*Try it*: No pictures belong in the copy, but every line of the material below must be reproduced exactly.

*Exercise materials*:

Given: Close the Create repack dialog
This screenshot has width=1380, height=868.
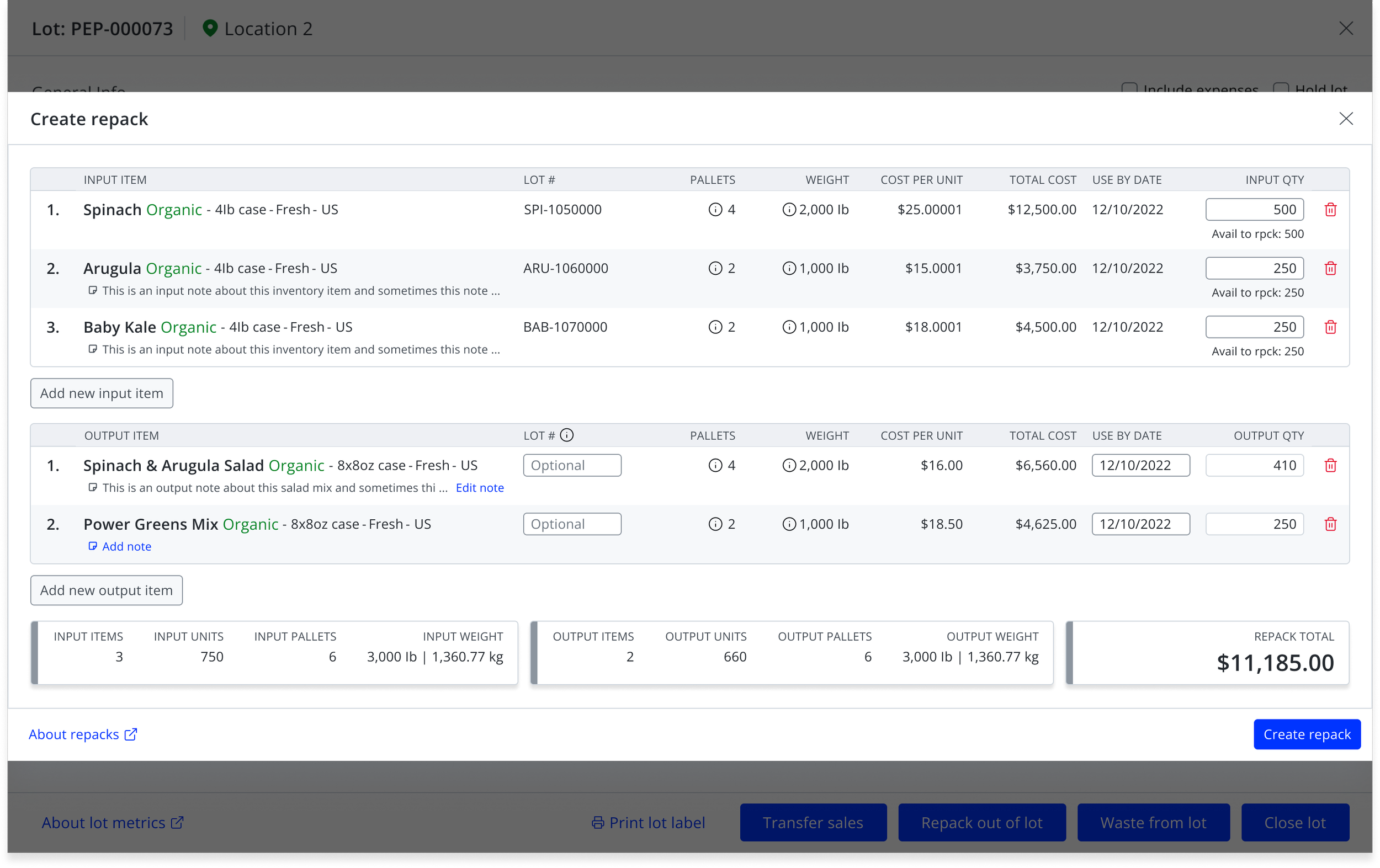Looking at the screenshot, I should tap(1346, 119).
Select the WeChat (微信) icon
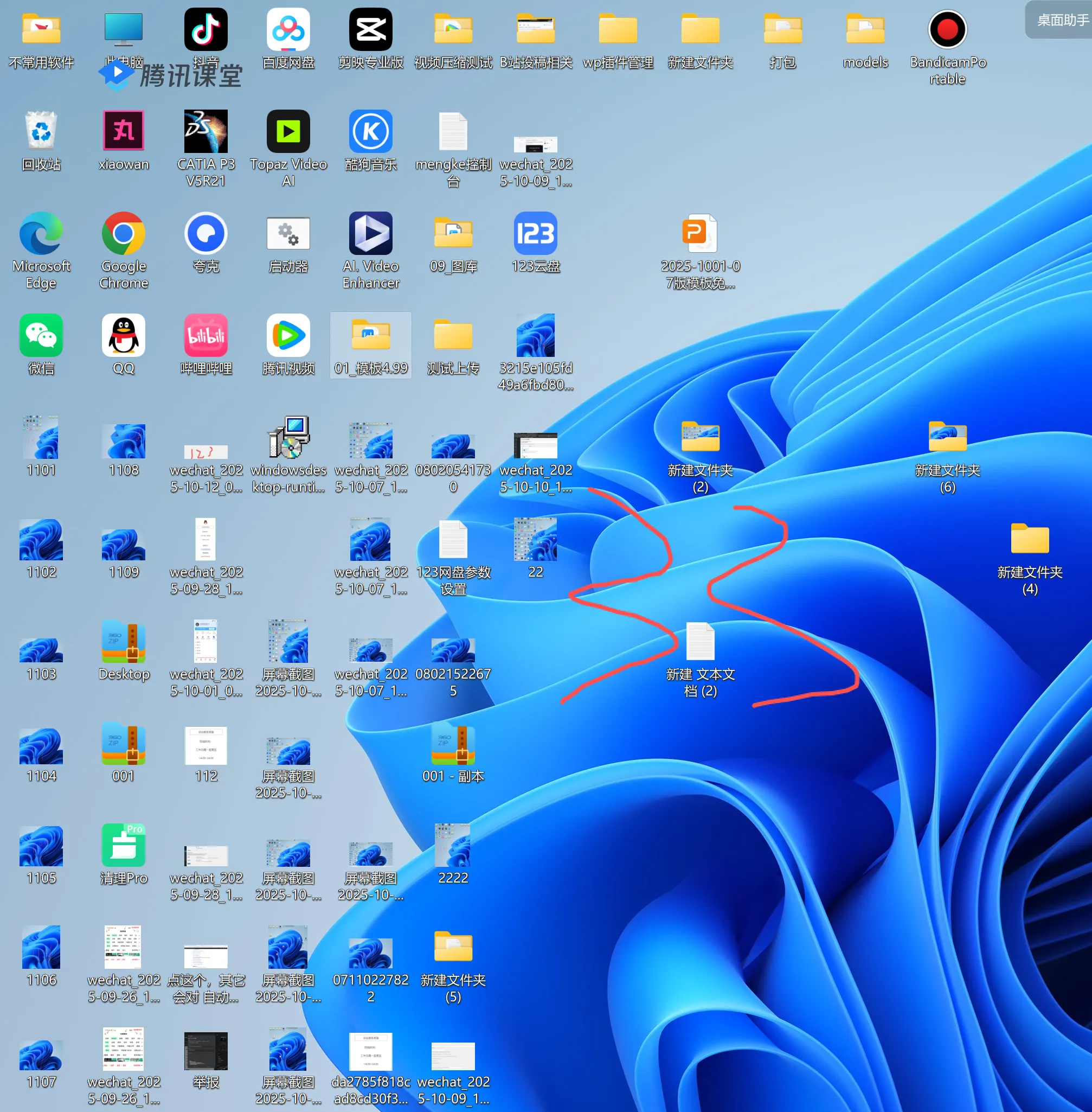The height and width of the screenshot is (1112, 1092). [x=41, y=336]
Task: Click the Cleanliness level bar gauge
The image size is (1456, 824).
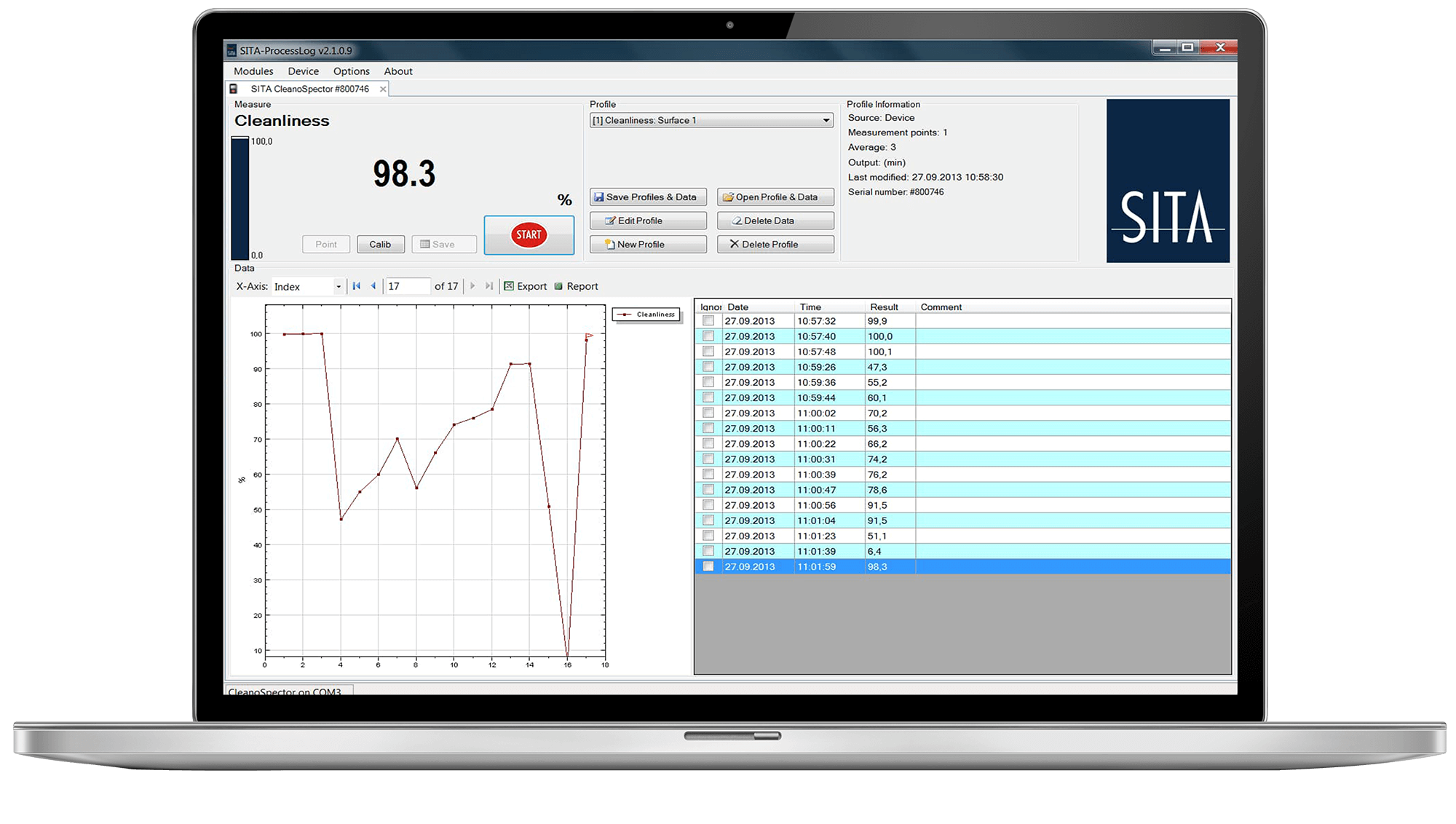Action: pyautogui.click(x=240, y=198)
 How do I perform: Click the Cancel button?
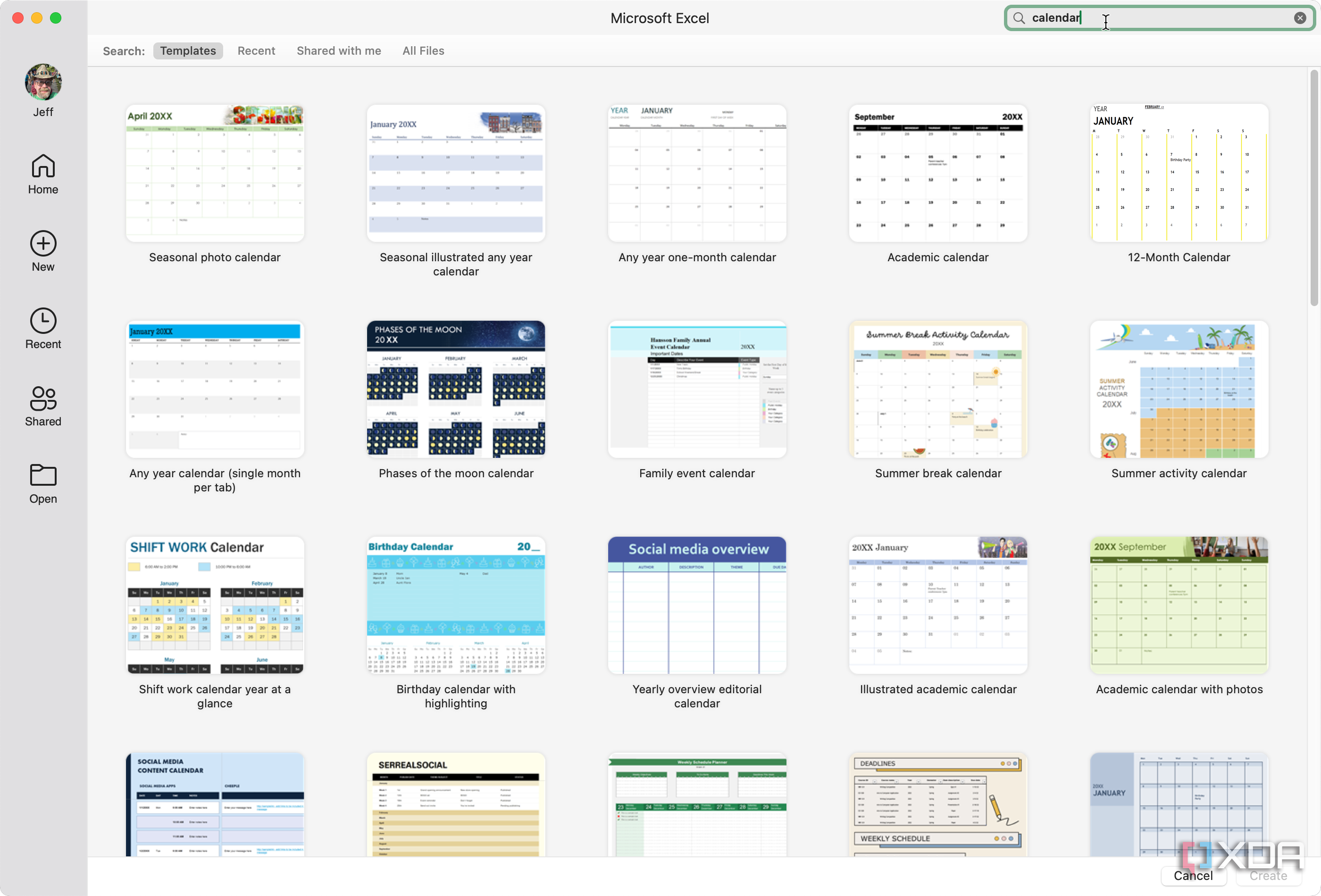tap(1194, 876)
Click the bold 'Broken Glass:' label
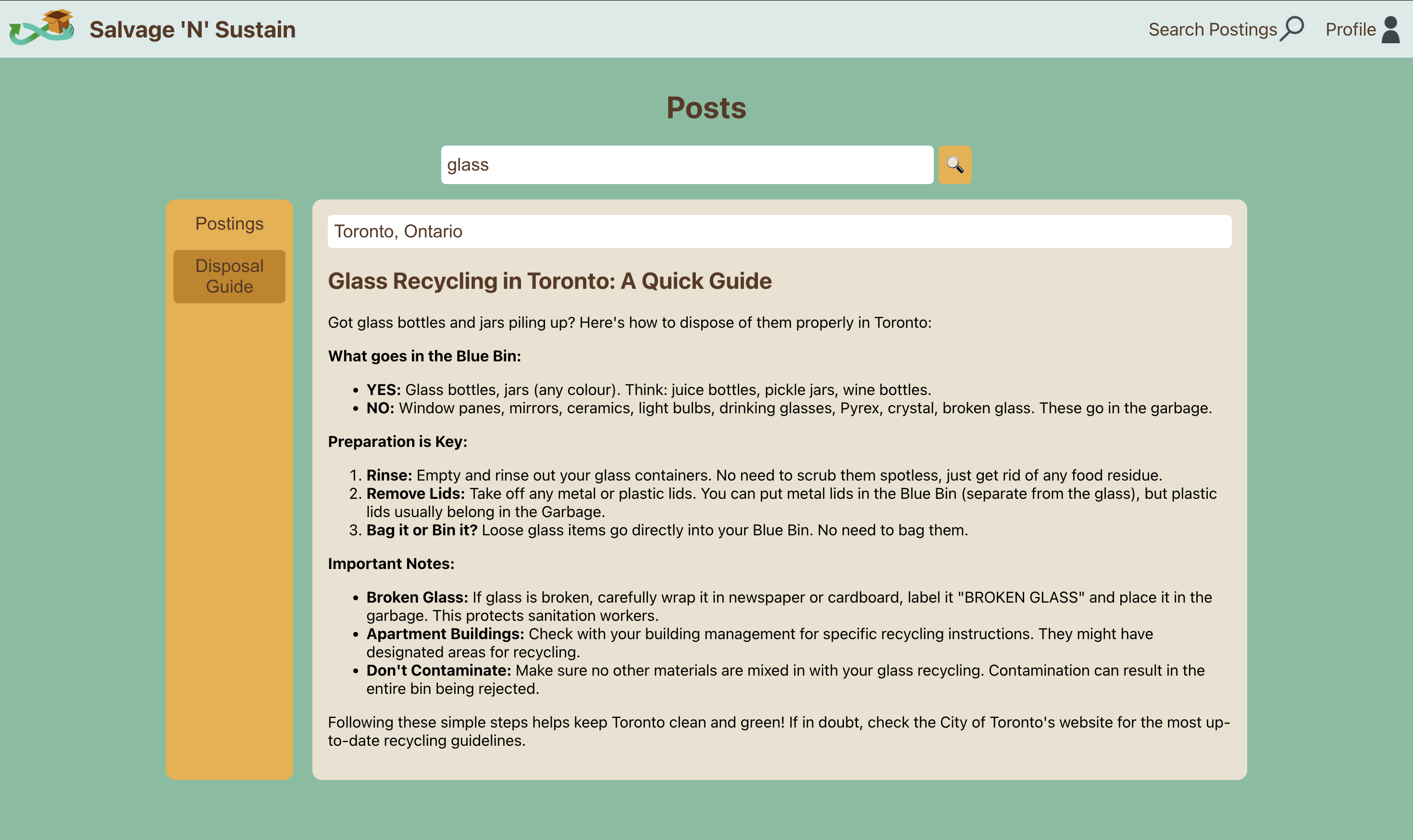 point(417,597)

*Answer below*:
Given: Close the Create repack dialog
This screenshot has width=1380, height=868.
Looking at the screenshot, I should tap(1346, 119).
Select the WeChat (微信) icon
The height and width of the screenshot is (1112, 1092). [x=41, y=336]
Task: Click the Cleanliness level bar gauge
The image size is (1456, 824).
Action: pyautogui.click(x=240, y=198)
 How do I perform: Click the Cancel button?
tap(1194, 876)
Click the bold 'Broken Glass:' label
 point(417,597)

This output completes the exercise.